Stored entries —
○ ○ ○ ○
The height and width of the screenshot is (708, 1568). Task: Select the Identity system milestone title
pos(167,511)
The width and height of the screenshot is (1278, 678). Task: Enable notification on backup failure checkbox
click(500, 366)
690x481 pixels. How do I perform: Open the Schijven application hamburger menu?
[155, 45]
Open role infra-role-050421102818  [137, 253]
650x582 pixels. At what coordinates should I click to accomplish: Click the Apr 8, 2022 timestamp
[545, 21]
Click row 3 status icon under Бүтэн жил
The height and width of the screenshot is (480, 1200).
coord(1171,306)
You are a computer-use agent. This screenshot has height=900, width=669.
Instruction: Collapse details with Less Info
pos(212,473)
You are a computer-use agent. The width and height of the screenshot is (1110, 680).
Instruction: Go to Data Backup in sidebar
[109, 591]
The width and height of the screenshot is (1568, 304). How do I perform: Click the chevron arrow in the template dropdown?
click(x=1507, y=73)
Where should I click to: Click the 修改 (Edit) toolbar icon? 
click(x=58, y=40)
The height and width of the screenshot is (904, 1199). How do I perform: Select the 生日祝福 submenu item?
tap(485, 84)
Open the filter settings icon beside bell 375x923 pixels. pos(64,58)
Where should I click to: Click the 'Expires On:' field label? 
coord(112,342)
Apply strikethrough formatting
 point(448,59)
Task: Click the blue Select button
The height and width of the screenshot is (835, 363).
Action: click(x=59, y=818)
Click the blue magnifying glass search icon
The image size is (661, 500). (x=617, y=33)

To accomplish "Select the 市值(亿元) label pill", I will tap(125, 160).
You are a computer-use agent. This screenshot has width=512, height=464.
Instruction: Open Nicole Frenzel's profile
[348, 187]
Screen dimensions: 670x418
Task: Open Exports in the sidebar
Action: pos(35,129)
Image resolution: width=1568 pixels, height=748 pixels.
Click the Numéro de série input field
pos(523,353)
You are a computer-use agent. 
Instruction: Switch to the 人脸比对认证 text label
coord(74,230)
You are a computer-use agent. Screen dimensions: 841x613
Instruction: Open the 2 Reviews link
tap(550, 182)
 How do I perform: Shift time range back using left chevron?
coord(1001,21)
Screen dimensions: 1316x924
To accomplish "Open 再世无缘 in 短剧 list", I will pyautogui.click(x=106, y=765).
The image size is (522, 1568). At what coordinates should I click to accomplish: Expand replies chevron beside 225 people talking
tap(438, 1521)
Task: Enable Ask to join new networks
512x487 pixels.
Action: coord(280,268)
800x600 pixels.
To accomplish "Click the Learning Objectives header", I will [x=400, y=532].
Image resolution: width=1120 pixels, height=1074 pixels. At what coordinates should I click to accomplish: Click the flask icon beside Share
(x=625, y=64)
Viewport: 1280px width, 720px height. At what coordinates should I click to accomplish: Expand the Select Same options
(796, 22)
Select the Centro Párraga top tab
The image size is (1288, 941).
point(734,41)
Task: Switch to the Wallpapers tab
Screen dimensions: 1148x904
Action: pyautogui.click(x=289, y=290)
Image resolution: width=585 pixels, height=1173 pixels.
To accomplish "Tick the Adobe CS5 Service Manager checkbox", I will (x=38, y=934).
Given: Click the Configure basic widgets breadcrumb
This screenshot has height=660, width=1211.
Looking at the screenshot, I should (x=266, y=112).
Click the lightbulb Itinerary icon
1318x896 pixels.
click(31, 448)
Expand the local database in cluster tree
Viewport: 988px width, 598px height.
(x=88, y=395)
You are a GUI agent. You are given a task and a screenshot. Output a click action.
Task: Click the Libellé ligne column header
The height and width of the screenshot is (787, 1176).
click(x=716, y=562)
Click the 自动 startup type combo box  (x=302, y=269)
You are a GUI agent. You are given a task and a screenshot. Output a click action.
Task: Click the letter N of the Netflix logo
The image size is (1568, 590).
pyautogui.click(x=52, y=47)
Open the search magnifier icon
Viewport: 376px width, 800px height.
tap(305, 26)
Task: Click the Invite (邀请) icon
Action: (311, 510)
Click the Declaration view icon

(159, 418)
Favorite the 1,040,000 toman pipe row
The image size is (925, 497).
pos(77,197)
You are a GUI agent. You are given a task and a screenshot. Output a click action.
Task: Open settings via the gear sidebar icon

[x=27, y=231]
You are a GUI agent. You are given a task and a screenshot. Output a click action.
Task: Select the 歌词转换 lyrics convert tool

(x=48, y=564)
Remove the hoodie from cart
○ ○ ○ ○
Problem to work on — Reproduce the data exactly. Keep every line intact.

Solution to the problem —
The height and width of the screenshot is (708, 1568). Task: Select the Identity system milestone title
pos(167,511)
The width and height of the screenshot is (1278, 678). Task: Enable notification on backup failure checkbox
click(500, 366)
690x481 pixels. How do I perform: Open the Schijven application hamburger menu?
[155, 45]
Open role infra-role-050421102818  [137, 253]
650x582 pixels. At what coordinates should I click to accomplish: Click the Apr 8, 2022 timestamp
[545, 21]
Click row 3 status icon under Бүтэн жил
The height and width of the screenshot is (480, 1200).
coord(1171,306)
You are a computer-use agent. This screenshot has height=900, width=669.
Instruction: Collapse details with Less Info
pos(212,473)
You are a computer-use agent. The width and height of the screenshot is (1110, 680).
Instruction: Go to Data Backup in sidebar
[109, 591]
The width and height of the screenshot is (1568, 304). How do I perform: Click the chevron arrow in the template dropdown?
click(x=1507, y=73)
Where should I click to: Click the 修改 (Edit) toolbar icon? 
click(x=58, y=40)
The height and width of the screenshot is (904, 1199). How do I perform: Select the 生日祝福 submenu item?
tap(485, 84)
Open the filter settings icon beside bell 375x923 pixels. pos(64,58)
Where should I click to: Click the 'Expires On:' field label? 
coord(112,342)
Apply strikethrough formatting
 point(448,59)
Task: Click the blue Select button
The height and width of the screenshot is (835, 363).
Action: click(x=59, y=818)
Click the blue magnifying glass search icon
The image size is (661, 500). (x=617, y=33)

To accomplish "Select the 市值(亿元) label pill", I will tap(125, 160).
You are a computer-use agent. This screenshot has width=512, height=464.
Instruction: Open Nicole Frenzel's profile
[348, 187]
Screen dimensions: 670x418
Task: Open Exports in the sidebar
Action: pos(35,129)
Image resolution: width=1568 pixels, height=748 pixels.
Click the Numéro de série input field
pos(523,353)
You are a computer-use agent. 
Instruction: Switch to the 人脸比对认证 text label
coord(74,230)
You are a computer-use agent. Screen dimensions: 841x613
Instruction: Open the 2 Reviews link
tap(550, 182)
 How do I perform: Shift time range back using left chevron?
coord(1001,21)
Screen dimensions: 1316x924
To accomplish "Open 再世无缘 in 短剧 list", I will pyautogui.click(x=106, y=765).
The image size is (522, 1568). At what coordinates should I click to accomplish: Expand replies chevron beside 225 people talking
tap(438, 1521)
Task: Enable Ask to join new networks
512x487 pixels.
Action: coord(280,268)
800x600 pixels.
To accomplish "Click the Learning Objectives header", I will [x=400, y=532].
Image resolution: width=1120 pixels, height=1074 pixels. At what coordinates should I click to accomplish: Click the flask icon beside Share
(x=625, y=64)
Viewport: 1280px width, 720px height. At what coordinates should I click to accomplish: Expand the Select Same options
(796, 22)
Select the Centro Párraga top tab
The image size is (1288, 941).
point(734,41)
Task: Switch to the Wallpapers tab
Screen dimensions: 1148x904
Action: pyautogui.click(x=289, y=290)
Image resolution: width=585 pixels, height=1173 pixels.
To accomplish "Tick the Adobe CS5 Service Manager checkbox", I will (x=38, y=934).
Given: Click the Configure basic widgets breadcrumb
This screenshot has height=660, width=1211.
Looking at the screenshot, I should (x=266, y=112).
Click the lightbulb Itinerary icon
1318x896 pixels.
click(31, 448)
Expand the local database in cluster tree
Viewport: 988px width, 598px height.
(x=88, y=395)
You are a GUI agent. You are given a task and a screenshot. Output a click action.
Task: Click the Libellé ligne column header
The height and width of the screenshot is (787, 1176).
click(x=716, y=562)
Click the 自动 startup type combo box  (x=302, y=269)
You are a GUI agent. You are given a task and a screenshot. Output a click action.
Task: Click the letter N of the Netflix logo
The image size is (1568, 590).
pyautogui.click(x=52, y=47)
Open the search magnifier icon
Viewport: 376px width, 800px height.
tap(305, 26)
Task: Click the Invite (邀请) icon
Action: (311, 510)
Click the Declaration view icon

(159, 418)
Favorite the 1,040,000 toman pipe row
The image size is (925, 497).
pos(77,197)
You are a GUI agent. You are given a task and a screenshot. Output a click action.
Task: Open settings via the gear sidebar icon

[x=27, y=231]
You are a GUI agent. You are given a task and a screenshot. Output a click action.
Task: Select the 歌词转换 lyrics convert tool

(x=48, y=564)
Remove the hoodie from cart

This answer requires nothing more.